Victims of asbestos exposure can often face a robust challenge to their asbestosis claim by former employers and their insurers. In more recent years, the courts have been seen to take a more sympathetic view of a victim diagnosed with terminal mesothelioma cancer or suffering another debilitating asbestosis disease.
In most cases, a victim and their families are simply trying to find answers as to how and why exposure to the deadly material was allowed to happen. The damages awarded will help to fund special treatments, care and equipment needed to look after the claimant in the time they have left.
Development of mesothelioma cancer just over ten years later
In one recent case, a victim was diagnosed with pleural plaques – rigid scarring lesions on the lung linings which reduces the ability of the lung to function – and which eventually led to the development of mesothelioma cancer just over ten years later. The victims diagnosis occurred just as the House of Lords ruled that the condition was no longer grounds for awarding damages because a claim of negligence requires an “essential proof of damage” to be established.
However a one-off lump sum payment of £5,000 was obtained under a 1-year Ministry of Justice scheme in 2010. The temporary measure was brought in for those individuals who had begun, but not resolved, a legal asbestosis claim in October 2007 for pleural plaques compensation. Tragically, by 2017, the victim had developed mesothelioma and a claim for compensation was begun with the hope of a settlement in the time remaining. There may only be a life expectancy of between 2 – 6 months after a confirmed diagnosis of a late stage mesothlioma.
In court, the former employer simply argued that there was insufficient exposure to asbestos to prove liability for the victims eventual mesothelioma cancer, which the judge found in their favour. Just three months later the victim lost his life to the fatal disease, aged 75.
Court more likely to accept asbestosis disease is “potentially progressive”
Former employer defendants will often present a number of different arguments in their defence, such as simply denying all knowledge and “foreseeability” that a worker would develop an asbestos-related disease, on average, up to 30 or 40 years later.

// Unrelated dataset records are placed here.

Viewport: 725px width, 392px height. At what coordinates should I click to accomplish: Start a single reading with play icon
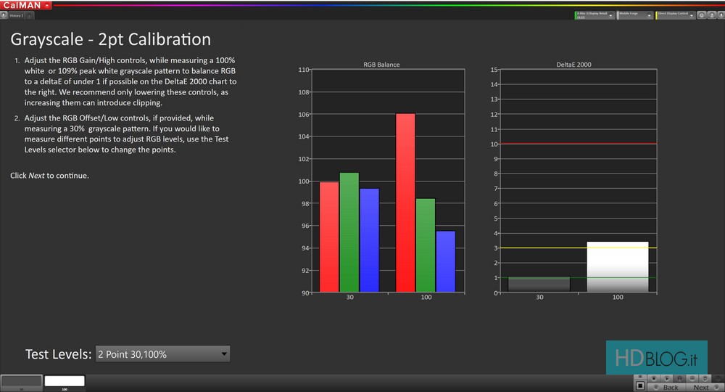666,378
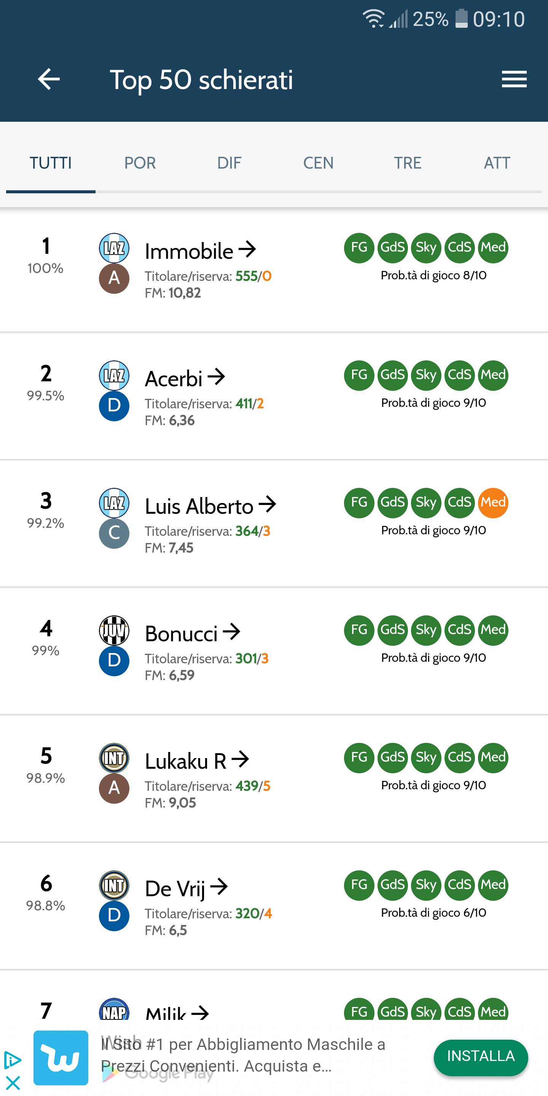This screenshot has width=548, height=1096.
Task: Expand De Vrij details arrow
Action: coord(219,887)
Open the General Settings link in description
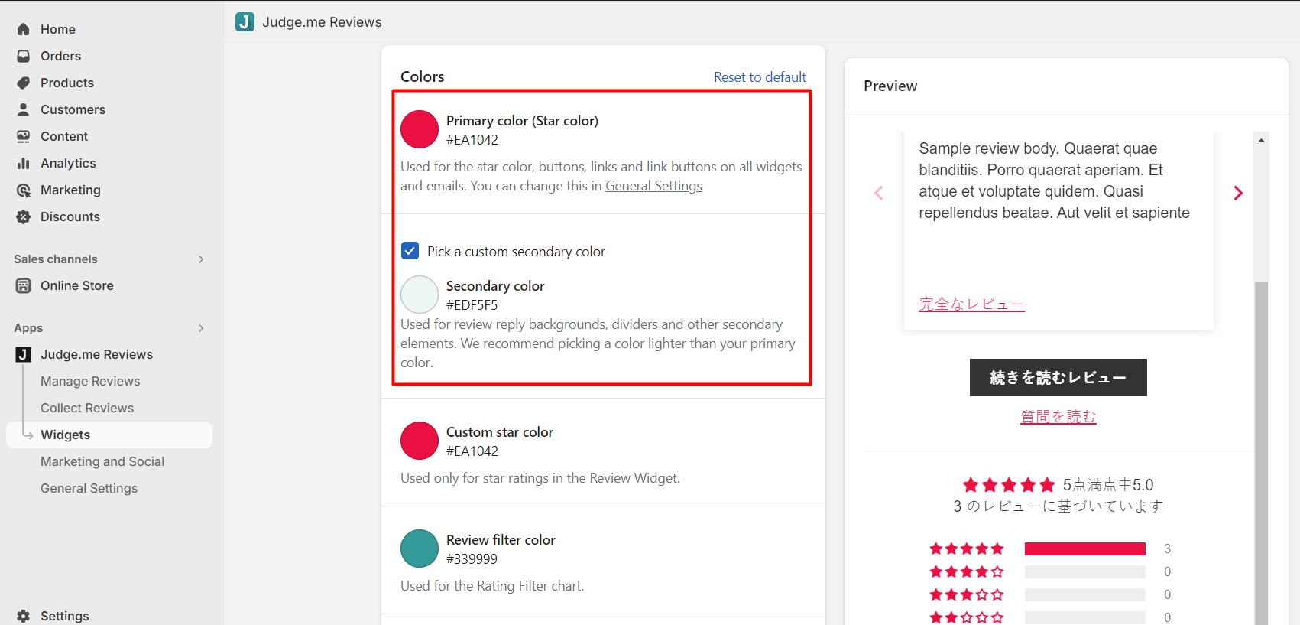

Alternatively, the defendant will argue that the level of exposure was minimal or low risk and cannot be definitely linked as contributing towards a victims later development of the disease.
However, more recently, a court may be more likely to accept that an asbestosis disease – previously viewed as benign – is “potentially progressive”. Previously, the view was held that victims were only considered to be at an increased risk of developing an asbestos-related disease as a “direct result of their exposure to asbestos” rather than because of the “existence of asbestosis symptoms, themselves”. If a court adopts a more compassionate view, a claim may be successful if the effect upon a claimant can be medically identified before they were aware of any symptoms.
Presence of pleural plaques can have a debilitating impact
In 2014, a study was published, which clearly challenged the idea that the presence of pleural plaques could be considered benign. The research indicated that there was“ a small, but statistically significant mean difference” in the total amount of air exhaled during a forced breath and the amount exhaled in the second forced breath when compared to the performance of asbestos-exposed individuals “without plaques or other abnormalities”.
The findings were further clarified in July 2015 when the researchers explained that the statistically significant difference observed was a “2 – 4 per cent decrease in lung function…” In other words, the presence of pleural plaques can have a debilitating impact upon lung capacity.
Success in a claim for asbestosis compensation relies on showing the court that the claimant was “owed a duty of care” and that there had been “a breach of that duty”, which was a material cause (or a contributory cause) of the claimant’s resultant injury / condition.
Court will take into account the claimant’s working conditions
Many cases still involve men who were exposed to asbestos at their workplace during the 1960s, 70s and early 80s. The introduction of The Asbestos Regulations 1969 (under The Factories Act 1961) expanded the statutory duty of employers to ensure that all their workforce were to be protected from the dangers of working with asbestos. The 1969 regulations, which aimed at minimising exposure to asbestos dust, applied to every process using either asbestos or any article that contained asbestos.
Five years later, The Health & Safety at Work Act 1974 required employers to conduct their work in such a way that their employees would not be exposed to health and safety risks, and to provide information to others on the premises about how their workplace might affect health and safety.
While a former employer might argue that the level / amount of exposure was not enough to have caused and asbestos disease, today a court will take into account the claimant’s working conditions and consider whether adequate safety measures were in place at the time, as legally required of an employer.